**Work to do:** Transcribe each of the following records word for word, with every line unaltered.

**Recorded information:**
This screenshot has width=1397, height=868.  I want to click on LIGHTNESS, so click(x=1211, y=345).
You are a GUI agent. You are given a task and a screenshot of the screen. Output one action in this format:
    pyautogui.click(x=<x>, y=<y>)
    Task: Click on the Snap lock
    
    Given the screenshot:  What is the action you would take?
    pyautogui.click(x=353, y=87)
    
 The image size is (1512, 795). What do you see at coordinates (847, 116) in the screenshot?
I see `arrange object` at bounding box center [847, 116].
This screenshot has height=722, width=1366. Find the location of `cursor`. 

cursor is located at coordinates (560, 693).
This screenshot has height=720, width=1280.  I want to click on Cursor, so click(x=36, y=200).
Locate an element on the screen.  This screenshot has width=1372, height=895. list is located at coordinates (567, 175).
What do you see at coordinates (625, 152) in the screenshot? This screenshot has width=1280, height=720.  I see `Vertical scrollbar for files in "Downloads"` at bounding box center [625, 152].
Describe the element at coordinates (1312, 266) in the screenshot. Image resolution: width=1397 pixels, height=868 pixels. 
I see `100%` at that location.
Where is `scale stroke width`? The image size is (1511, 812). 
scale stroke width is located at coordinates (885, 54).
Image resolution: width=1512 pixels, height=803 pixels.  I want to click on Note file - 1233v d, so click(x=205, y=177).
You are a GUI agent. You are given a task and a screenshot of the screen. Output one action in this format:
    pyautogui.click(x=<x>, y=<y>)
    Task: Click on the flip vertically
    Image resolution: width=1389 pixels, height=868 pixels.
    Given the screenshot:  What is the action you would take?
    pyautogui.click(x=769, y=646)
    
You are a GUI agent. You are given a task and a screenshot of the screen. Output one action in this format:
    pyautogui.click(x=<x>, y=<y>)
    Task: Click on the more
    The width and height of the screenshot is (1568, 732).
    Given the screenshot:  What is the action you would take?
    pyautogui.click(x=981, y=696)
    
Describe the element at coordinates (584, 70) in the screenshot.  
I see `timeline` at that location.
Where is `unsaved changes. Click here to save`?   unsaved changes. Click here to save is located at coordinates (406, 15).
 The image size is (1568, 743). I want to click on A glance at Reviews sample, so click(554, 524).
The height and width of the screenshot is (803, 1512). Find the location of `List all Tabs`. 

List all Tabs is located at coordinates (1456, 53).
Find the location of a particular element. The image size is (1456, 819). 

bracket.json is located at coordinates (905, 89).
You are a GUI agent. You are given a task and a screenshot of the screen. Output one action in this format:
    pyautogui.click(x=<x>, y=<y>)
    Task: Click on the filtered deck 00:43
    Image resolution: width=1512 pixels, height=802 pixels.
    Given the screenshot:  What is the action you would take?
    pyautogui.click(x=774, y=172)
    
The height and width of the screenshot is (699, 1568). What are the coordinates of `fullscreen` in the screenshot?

**Full response:**
This screenshot has width=1397, height=868.  I want to click on LIGHTNESS, so click(x=1211, y=345).
You are a GUI agent. You are given a task and a screenshot of the screen. Output one action in this format:
    pyautogui.click(x=<x>, y=<y>)
    Task: Click on the Snap lock
    
    Given the screenshot:  What is the action you would take?
    pyautogui.click(x=353, y=87)
    
 The image size is (1512, 795). What do you see at coordinates (847, 116) in the screenshot?
I see `arrange object` at bounding box center [847, 116].
This screenshot has height=722, width=1366. Find the location of `cursor`. 

cursor is located at coordinates (560, 693).
This screenshot has height=720, width=1280.  I want to click on Cursor, so click(x=36, y=200).
Locate an element on the screen.  This screenshot has width=1372, height=895. list is located at coordinates (567, 175).
What do you see at coordinates (625, 152) in the screenshot? This screenshot has width=1280, height=720.  I see `Vertical scrollbar for files in "Downloads"` at bounding box center [625, 152].
Describe the element at coordinates (1312, 266) in the screenshot. Image resolution: width=1397 pixels, height=868 pixels. 
I see `100%` at that location.
Where is `scale stroke width`? The image size is (1511, 812). 
scale stroke width is located at coordinates (885, 54).
Image resolution: width=1512 pixels, height=803 pixels.  I want to click on Note file - 1233v d, so click(x=205, y=177).
You are a GUI agent. You are given a task and a screenshot of the screen. Output one action in this format:
    pyautogui.click(x=<x>, y=<y>)
    Task: Click on the flip vertically
    Image resolution: width=1389 pixels, height=868 pixels.
    Given the screenshot:  What is the action you would take?
    pyautogui.click(x=769, y=646)
    
You are a GUI agent. You are given a task and a screenshot of the screen. Output one action in this format:
    pyautogui.click(x=<x>, y=<y>)
    Task: Click on the more
    The width and height of the screenshot is (1568, 732).
    Given the screenshot:  What is the action you would take?
    pyautogui.click(x=981, y=696)
    
Describe the element at coordinates (584, 70) in the screenshot.  
I see `timeline` at that location.
Where is `unsaved changes. Click here to save`?   unsaved changes. Click here to save is located at coordinates (406, 15).
 The image size is (1568, 743). I want to click on A glance at Reviews sample, so click(554, 524).
The height and width of the screenshot is (803, 1512). Find the location of `List all Tabs`. 

List all Tabs is located at coordinates (1456, 53).
Find the location of a particular element. The image size is (1456, 819). 

bracket.json is located at coordinates (905, 89).
You are a GUI agent. You are given a task and a screenshot of the screen. Output one action in this format:
    pyautogui.click(x=<x>, y=<y>)
    Task: Click on the filtered deck 00:43
    Image resolution: width=1512 pixels, height=802 pixels.
    Given the screenshot:  What is the action you would take?
    pyautogui.click(x=774, y=172)
    
The height and width of the screenshot is (699, 1568). What are the coordinates of `fullscreen` in the screenshot?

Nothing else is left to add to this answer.